O grupo que controla iFood, OLX e Sympla no Brasil lidera a primeira rodada institucional da Navi, quarto maior aplicativo de pagamentos do sistema UPI, o equivalente indiano ao Pix.
A Prosus anunciou um aporte de US$ 100 milhões na fintech indiana Navi. A operação é a primeira captação institucional da empresa e avalia o negócio em cerca de US$ 1,3 bilhão.
O nome da investidora é conhecido no Brasil. A Prosus, braço de investimentos de origem sul-africana listado na Holanda, controla o iFood, a OLX Brasil e a Sympla, e construiu ao longo da última década uma das maiores carteiras de tecnologia entre os grupos estrangeiros que operam no país.
A Navi foi fundada em 2018 por Sachin Bansal, cofundador do Flipkart — o marketplace indiano comprado pelo Walmart. Desde então, Bansal havia bancado a operação com capital próprio, sem abrir espaço para fundos. O cheque da Prosus quebra esse modelo e marca a entrada de um sócio institucional no capital.
O ativo central da fintech é a distribuição. A Navi é o quarto maior aplicativo de pagamentos dentro da UPI, a infraestrutura de transferências instantâneas da Índia que cumpre função semelhante à do Pix no Brasil. A companhia também opera crédito pessoal, seguros e produtos de investimento na mesma plataforma.
A tese se apoia na escala do sistema indiano.
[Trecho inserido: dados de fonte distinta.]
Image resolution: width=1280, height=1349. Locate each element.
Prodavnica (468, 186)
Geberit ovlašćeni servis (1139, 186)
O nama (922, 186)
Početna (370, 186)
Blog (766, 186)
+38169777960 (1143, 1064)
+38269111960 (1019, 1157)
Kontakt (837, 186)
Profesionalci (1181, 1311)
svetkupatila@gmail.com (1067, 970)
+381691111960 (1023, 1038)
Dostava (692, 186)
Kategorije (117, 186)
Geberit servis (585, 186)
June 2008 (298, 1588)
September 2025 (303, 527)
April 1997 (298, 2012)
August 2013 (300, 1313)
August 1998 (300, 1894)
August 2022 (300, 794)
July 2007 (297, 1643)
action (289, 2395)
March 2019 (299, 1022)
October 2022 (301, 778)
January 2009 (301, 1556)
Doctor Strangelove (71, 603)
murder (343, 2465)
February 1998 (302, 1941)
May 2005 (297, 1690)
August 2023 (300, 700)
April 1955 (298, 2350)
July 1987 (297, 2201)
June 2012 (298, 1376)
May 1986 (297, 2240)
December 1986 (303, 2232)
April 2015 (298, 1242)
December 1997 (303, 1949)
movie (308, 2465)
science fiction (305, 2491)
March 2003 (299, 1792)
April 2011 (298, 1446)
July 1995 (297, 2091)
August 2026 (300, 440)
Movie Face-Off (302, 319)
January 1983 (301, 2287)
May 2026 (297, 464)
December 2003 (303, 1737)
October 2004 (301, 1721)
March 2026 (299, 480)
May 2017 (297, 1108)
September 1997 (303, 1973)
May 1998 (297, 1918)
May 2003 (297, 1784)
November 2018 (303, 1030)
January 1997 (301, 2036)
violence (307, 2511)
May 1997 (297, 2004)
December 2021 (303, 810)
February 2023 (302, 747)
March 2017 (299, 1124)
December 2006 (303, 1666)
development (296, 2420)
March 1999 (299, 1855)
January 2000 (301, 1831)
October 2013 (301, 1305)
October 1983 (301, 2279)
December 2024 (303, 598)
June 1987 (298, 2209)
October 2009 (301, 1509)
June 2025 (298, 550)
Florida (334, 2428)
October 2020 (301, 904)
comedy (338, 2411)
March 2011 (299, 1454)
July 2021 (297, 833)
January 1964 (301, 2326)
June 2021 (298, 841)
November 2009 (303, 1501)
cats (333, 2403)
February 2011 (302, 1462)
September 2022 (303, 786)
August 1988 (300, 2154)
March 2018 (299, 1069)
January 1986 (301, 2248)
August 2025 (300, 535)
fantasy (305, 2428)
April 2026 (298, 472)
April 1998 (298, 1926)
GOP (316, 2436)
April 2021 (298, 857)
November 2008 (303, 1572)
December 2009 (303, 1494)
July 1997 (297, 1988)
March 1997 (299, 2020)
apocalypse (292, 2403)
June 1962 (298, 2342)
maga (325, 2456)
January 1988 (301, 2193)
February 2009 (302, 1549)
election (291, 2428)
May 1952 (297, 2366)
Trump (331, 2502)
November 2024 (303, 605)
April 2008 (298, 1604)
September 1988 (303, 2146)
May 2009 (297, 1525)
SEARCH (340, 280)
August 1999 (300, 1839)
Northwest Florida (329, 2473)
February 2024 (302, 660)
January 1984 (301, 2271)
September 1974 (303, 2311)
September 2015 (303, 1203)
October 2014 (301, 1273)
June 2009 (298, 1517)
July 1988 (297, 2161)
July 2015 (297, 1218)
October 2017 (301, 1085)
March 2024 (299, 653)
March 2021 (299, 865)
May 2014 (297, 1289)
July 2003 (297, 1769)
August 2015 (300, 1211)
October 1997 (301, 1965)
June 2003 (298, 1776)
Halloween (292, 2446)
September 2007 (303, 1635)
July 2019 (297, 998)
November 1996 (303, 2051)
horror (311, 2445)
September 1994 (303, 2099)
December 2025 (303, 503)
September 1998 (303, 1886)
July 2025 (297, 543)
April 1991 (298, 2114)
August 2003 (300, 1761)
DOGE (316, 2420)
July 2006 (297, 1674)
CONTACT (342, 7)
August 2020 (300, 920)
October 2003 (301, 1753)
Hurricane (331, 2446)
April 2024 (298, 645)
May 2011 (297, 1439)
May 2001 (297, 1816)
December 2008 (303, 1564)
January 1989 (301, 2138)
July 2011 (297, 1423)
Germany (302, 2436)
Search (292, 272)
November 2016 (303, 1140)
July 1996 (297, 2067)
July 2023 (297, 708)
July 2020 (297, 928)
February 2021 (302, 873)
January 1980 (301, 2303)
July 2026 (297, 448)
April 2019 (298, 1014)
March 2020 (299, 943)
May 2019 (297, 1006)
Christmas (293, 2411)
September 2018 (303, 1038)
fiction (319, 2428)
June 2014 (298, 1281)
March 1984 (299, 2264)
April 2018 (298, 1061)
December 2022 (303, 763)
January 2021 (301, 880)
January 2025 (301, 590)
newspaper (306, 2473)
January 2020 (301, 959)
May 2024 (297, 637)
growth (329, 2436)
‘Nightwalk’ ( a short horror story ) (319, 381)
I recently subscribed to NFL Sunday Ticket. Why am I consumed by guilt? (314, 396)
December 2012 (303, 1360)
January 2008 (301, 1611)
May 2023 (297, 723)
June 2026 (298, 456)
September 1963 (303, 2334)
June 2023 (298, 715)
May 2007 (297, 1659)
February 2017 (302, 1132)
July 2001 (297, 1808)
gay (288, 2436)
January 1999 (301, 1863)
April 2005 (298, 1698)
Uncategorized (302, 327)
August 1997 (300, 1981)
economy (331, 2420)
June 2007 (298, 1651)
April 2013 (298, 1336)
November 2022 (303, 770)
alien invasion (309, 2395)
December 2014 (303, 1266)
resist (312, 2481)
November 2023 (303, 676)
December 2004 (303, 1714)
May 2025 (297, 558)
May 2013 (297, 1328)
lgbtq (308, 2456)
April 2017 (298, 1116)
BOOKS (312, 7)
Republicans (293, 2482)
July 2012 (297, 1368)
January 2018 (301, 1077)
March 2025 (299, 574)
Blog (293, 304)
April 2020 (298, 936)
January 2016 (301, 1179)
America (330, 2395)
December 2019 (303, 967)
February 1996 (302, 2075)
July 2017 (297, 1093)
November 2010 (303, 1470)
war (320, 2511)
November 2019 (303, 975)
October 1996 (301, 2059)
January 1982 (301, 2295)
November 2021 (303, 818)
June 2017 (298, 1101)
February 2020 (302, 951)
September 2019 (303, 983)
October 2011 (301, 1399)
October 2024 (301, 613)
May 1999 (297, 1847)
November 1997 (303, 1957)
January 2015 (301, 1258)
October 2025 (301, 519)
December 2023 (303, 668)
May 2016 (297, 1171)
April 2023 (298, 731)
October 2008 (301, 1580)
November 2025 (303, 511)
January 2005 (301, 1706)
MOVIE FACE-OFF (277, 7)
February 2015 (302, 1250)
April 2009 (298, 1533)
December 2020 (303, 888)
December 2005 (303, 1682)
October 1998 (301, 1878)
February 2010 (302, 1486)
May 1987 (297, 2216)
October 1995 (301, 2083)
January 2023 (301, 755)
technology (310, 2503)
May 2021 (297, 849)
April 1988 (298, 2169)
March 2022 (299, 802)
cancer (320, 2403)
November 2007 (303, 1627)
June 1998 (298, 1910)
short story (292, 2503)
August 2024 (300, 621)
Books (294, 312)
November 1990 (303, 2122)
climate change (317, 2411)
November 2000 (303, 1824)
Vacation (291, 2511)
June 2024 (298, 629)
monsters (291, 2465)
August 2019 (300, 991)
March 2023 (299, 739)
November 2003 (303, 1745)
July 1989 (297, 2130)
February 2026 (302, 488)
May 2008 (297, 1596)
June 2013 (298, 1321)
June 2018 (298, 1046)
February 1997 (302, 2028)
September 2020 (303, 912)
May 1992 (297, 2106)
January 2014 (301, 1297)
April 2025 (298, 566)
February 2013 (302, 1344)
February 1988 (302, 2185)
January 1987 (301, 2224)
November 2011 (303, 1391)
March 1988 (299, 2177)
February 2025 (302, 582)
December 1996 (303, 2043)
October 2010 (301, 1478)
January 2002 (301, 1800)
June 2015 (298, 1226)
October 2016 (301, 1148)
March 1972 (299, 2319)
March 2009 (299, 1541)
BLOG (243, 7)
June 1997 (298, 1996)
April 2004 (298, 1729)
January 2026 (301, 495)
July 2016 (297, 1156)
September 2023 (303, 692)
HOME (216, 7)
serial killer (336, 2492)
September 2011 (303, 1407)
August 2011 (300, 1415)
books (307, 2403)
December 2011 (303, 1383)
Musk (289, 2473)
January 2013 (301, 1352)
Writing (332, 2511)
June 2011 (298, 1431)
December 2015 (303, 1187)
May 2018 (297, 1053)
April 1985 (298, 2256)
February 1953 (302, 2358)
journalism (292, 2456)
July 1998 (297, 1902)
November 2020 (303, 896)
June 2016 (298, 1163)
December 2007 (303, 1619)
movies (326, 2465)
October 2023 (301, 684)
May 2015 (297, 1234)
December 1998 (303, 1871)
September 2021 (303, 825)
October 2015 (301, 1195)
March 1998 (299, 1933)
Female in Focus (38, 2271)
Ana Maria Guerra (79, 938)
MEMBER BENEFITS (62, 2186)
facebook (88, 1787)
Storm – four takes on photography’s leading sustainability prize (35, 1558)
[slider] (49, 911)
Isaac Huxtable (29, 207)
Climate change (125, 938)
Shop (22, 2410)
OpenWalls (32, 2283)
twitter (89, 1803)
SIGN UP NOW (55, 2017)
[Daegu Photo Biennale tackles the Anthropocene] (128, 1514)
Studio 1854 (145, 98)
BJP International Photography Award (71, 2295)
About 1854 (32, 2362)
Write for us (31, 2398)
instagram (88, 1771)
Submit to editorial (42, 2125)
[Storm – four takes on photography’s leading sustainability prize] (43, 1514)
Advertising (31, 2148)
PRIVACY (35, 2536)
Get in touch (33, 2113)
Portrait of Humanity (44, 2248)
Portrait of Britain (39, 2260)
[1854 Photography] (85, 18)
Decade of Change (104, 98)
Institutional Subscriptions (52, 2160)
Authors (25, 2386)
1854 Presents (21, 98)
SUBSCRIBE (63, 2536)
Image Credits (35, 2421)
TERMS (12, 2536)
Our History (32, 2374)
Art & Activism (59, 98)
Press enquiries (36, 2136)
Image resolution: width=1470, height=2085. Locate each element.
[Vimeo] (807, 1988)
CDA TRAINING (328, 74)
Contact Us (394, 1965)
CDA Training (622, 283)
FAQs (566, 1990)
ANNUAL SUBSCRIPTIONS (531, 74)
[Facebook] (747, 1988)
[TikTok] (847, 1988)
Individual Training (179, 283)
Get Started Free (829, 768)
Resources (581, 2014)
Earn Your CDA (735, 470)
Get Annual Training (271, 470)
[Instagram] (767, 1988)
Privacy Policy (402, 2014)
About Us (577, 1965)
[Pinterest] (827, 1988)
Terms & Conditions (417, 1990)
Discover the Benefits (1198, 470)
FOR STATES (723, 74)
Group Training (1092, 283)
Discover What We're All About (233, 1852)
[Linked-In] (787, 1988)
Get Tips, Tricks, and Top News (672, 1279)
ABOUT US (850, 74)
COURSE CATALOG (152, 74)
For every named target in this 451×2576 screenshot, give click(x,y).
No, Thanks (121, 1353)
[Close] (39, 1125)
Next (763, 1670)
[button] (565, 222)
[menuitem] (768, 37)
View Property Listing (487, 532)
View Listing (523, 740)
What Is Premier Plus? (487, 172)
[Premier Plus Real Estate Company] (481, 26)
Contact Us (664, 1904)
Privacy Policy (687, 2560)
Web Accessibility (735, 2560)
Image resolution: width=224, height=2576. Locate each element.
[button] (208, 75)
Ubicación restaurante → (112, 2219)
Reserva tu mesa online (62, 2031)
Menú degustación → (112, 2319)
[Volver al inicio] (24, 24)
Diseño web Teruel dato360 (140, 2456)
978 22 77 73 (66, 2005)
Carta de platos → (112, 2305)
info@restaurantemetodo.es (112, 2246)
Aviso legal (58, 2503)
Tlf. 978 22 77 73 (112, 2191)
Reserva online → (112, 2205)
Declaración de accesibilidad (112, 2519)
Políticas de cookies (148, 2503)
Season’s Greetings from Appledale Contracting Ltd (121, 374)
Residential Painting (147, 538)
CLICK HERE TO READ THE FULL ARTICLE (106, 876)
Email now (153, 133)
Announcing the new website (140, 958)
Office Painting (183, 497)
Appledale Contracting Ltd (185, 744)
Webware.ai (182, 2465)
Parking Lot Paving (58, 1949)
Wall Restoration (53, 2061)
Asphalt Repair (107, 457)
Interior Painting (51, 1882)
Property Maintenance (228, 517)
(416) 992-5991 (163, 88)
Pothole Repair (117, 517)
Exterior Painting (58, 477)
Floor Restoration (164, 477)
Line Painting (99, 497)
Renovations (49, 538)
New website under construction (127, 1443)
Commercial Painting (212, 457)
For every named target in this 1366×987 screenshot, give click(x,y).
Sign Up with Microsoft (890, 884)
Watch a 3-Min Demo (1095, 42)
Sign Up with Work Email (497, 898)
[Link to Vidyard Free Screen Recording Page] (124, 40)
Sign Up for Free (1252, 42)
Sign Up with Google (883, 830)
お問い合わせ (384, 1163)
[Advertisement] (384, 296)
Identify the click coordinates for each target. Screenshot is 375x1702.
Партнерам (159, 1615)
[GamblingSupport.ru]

A UPI processa bilhões de transações por mês e criou uma camada pública de pagamentos sobre a qual dezenas de fintechs montaram operações de crédito e serviços financeiros — um roteiro que guarda paralelos diretos com o que o Pix habilitou no mercado brasileiro desde 2020.
A transação ainda depende de aprovação da Competition Commission of India, o órgão antitruste do país. Não há prazo divulgado para a conclusão da análise.
O movimento também sinaliza como a Prosus vem realocando capital. O grupo tem concentrado apostas em plataformas de consumo e serviços financeiros em mercados emergentes de alta densidade populacional, o mesmo racional que sustentou a consolidação do iFood no Brasil. Na prática, a Índia entra no portfólio pela porta dos pagamentos, com um ativo já posicionado dentro da infraestrutura pública do país.
Para o ecossistema brasileiro, o aporte serve como termômetro. Fintechs que operam sobre trilhos públicos de pagamento — caso de boa parte das startups nascidas depois do Pix — passam a ter um comparável internacional recente de valuation, em uma janela em que rodadas de tamanho semelhante ficaram mais raras.
Nem a Prosus nem a Navi detalharam a destinação dos recursos.